## EXERCISE DIRECTIONS
The answer must be every line of the records below that contains the word "status", copied out.

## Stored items

====

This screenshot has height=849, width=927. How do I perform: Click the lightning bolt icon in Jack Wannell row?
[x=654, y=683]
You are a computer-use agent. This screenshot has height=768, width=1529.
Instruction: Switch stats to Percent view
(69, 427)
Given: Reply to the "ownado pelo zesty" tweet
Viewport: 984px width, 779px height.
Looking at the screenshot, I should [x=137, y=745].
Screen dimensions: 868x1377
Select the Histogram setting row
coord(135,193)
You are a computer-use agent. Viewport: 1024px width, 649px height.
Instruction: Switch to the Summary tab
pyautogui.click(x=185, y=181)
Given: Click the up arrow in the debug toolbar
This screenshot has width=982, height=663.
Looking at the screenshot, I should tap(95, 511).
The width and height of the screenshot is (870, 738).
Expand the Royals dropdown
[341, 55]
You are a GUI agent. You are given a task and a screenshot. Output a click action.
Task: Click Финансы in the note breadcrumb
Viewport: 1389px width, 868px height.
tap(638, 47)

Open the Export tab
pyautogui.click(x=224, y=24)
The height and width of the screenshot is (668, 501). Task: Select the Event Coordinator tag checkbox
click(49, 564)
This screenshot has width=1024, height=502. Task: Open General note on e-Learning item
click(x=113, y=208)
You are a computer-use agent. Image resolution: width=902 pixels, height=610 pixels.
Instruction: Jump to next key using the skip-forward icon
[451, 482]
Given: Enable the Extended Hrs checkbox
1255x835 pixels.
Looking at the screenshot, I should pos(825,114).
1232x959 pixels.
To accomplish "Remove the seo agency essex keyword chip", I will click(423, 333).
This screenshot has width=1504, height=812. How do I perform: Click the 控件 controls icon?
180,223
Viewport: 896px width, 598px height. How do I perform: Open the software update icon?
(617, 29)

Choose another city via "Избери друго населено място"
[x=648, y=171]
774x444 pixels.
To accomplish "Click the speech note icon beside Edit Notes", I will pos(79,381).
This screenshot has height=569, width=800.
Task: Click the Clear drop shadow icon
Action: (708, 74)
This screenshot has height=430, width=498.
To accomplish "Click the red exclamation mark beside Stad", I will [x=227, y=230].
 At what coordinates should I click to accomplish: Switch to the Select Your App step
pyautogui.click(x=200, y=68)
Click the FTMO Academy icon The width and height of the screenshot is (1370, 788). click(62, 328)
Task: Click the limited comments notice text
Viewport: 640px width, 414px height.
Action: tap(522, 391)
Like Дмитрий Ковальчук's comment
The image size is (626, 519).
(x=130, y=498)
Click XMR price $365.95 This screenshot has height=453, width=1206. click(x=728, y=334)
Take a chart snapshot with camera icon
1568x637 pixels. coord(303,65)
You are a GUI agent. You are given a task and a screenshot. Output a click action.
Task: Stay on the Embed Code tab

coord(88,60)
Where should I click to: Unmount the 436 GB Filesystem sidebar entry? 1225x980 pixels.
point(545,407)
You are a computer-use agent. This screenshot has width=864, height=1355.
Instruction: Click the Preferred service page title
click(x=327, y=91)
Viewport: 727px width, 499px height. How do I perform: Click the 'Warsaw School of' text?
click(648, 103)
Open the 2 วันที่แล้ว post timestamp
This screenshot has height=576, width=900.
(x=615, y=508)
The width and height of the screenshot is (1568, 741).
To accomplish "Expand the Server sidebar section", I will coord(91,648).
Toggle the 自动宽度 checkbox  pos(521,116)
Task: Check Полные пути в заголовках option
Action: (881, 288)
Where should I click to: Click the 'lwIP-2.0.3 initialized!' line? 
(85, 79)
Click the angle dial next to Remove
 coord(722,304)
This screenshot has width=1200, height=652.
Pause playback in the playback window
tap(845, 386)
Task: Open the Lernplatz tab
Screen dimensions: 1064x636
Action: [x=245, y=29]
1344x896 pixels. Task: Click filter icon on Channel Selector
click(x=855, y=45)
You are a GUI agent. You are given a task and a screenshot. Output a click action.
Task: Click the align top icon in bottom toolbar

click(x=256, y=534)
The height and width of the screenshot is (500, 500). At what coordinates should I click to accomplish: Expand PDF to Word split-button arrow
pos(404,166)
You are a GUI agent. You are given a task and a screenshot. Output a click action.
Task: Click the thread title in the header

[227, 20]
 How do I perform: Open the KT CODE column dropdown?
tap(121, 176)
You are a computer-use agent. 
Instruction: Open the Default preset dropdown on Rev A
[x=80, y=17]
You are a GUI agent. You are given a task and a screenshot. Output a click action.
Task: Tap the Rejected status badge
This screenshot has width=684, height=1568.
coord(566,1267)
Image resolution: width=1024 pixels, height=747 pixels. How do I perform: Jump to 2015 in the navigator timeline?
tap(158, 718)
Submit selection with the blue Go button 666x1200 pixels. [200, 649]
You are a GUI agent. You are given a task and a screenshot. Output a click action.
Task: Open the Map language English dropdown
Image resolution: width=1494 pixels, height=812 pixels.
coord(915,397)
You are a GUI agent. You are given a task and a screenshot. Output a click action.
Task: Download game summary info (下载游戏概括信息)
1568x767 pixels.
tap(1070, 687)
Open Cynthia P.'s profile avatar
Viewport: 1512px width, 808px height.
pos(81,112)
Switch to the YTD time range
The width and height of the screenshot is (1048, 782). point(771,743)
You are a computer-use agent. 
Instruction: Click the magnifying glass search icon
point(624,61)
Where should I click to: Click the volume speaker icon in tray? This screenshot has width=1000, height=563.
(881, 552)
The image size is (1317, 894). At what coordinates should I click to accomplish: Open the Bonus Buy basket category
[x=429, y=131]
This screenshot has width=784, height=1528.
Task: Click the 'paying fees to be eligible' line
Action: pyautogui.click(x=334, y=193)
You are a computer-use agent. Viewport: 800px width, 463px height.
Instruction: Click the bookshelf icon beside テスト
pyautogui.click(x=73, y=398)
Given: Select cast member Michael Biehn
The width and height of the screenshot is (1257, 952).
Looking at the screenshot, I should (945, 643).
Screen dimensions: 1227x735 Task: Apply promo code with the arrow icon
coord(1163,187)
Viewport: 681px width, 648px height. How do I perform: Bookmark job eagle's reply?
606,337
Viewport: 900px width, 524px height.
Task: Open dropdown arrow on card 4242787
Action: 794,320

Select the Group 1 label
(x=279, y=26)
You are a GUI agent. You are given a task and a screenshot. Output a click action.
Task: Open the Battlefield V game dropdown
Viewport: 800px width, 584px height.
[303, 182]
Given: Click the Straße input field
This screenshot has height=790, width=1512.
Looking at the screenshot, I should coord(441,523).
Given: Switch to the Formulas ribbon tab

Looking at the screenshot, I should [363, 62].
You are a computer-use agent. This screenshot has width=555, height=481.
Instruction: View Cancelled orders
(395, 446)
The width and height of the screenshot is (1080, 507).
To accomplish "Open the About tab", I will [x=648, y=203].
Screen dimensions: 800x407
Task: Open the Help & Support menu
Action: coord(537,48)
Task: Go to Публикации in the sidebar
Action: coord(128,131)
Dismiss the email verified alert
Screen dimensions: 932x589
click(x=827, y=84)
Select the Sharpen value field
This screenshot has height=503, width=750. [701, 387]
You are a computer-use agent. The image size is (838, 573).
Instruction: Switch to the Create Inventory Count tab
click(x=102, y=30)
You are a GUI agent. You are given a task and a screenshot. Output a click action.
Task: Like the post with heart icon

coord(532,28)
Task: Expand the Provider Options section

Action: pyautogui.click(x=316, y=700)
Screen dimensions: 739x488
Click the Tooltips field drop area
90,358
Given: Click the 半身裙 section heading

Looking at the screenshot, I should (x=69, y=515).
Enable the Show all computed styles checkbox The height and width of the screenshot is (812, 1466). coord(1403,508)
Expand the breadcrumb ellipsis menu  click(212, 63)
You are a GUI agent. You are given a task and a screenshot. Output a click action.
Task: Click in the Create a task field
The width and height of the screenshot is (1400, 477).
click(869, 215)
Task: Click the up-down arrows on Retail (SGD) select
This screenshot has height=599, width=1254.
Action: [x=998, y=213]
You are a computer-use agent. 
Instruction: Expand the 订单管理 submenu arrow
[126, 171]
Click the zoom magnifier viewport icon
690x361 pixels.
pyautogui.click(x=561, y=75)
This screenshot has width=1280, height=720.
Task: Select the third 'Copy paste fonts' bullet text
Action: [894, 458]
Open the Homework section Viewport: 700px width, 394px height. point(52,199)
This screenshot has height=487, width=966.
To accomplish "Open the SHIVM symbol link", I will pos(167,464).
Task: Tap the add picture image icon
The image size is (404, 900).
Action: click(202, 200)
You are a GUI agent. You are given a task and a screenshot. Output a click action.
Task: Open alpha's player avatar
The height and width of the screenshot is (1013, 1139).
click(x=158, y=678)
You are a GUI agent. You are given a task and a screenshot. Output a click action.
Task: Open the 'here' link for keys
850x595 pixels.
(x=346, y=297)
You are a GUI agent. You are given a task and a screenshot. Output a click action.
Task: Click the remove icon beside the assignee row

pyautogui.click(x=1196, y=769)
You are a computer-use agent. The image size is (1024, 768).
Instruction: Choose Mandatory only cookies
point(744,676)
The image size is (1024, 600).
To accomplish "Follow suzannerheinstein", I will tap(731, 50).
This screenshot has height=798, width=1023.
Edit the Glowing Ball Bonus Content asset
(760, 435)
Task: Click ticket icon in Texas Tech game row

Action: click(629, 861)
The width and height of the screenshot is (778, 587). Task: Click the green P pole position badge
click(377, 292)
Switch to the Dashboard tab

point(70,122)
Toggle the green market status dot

====

## EXPECTED OUTPUT
Task: Tap the Rejected status badge
Toggle the green market status dot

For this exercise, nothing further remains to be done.